Para sus dieciséis, Alec era un joven codiciado entre las jovencitas bobaliconas de España. Era también el más destacado entre los primos Vulturi por su inteligencia, dedicación y amor al arte. Aro tenía muchos planes para él. Sus tutores le auguraban muy buenas cosas. Y el mismo tenia aspiraciones, lo cual lo ayudaba mucho.
Pero todo eso, los planes, los sueños, los augurios y aspiraciones fueron corrompidos por aquella fiebre americana que estaba picándole las venas a cada español.
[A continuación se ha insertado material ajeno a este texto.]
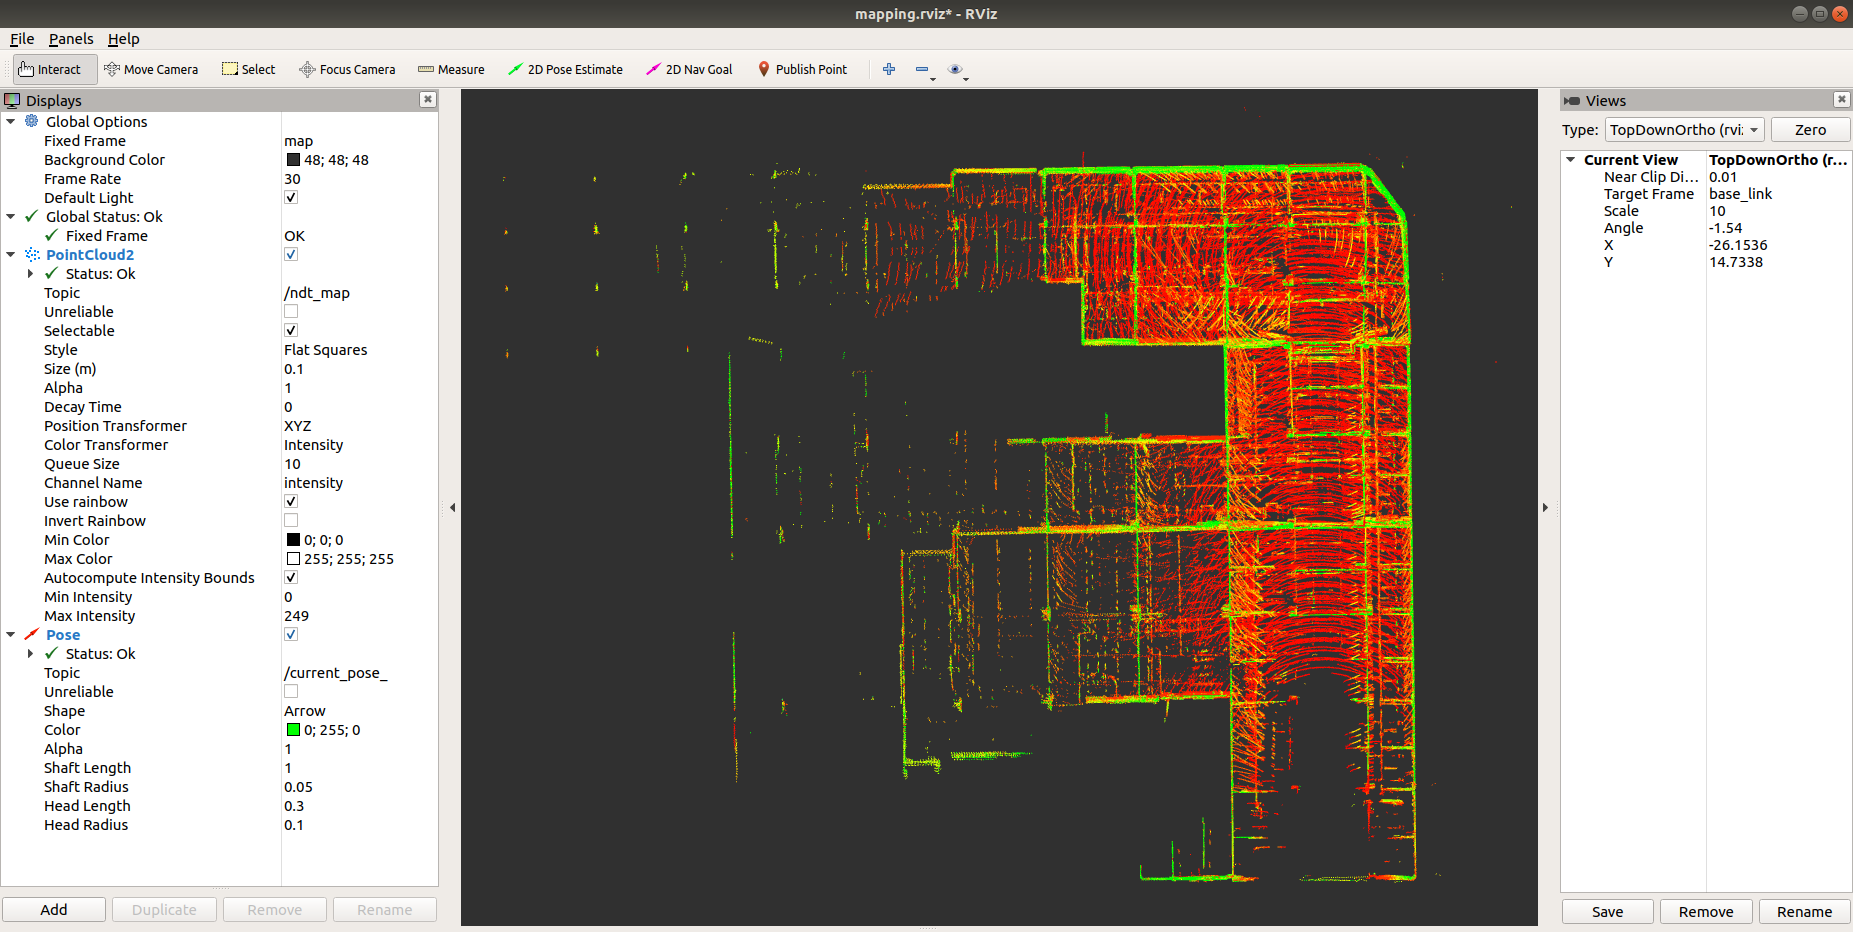The image size is (1853, 932).
Task: Collapse the Global Options tree
Action: coord(11,122)
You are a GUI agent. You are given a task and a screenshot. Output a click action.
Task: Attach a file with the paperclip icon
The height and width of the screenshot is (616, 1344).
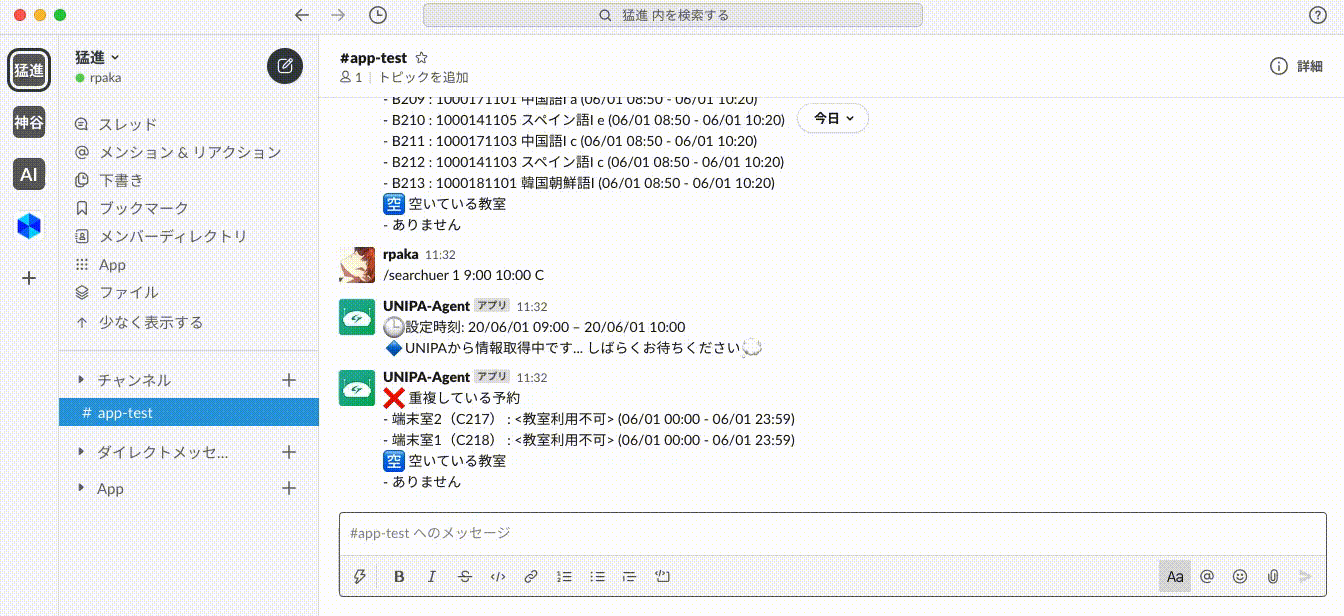click(1273, 576)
Si antes sus tutores lo elogiaban diciéndole cosas como "eres un buen muchacho, muy inteligente, seguro que el señor Aro te concederá su herencia con los ojos cerrados" ahora eran así: "Muy inteligente muchacho, seguro harás una enorme fortuna en América". Alec se cansaba de eso. En cada lugar solo se hablaba de los enormes contenedores abarrotados de barras de oro que habían llegado de América. Todos comentaban que cada siete de diez españoles iba a hacer fortuna; se decía que el oro crecía en los arboles y que los indios eran tan fáciles de someter que uno volvería en cuestión de meses con los bolsillos llenos.
Y fue ahí cuando los tres hermanos Vulturi, empujados por la codicia y el convencimiento de sus esposas, partieron a las Américas en el año 1540 en un enorme barco solo para ellos. Alec acompañó a su padre, sin saber que aquel viaje lo cambiaria para siempre.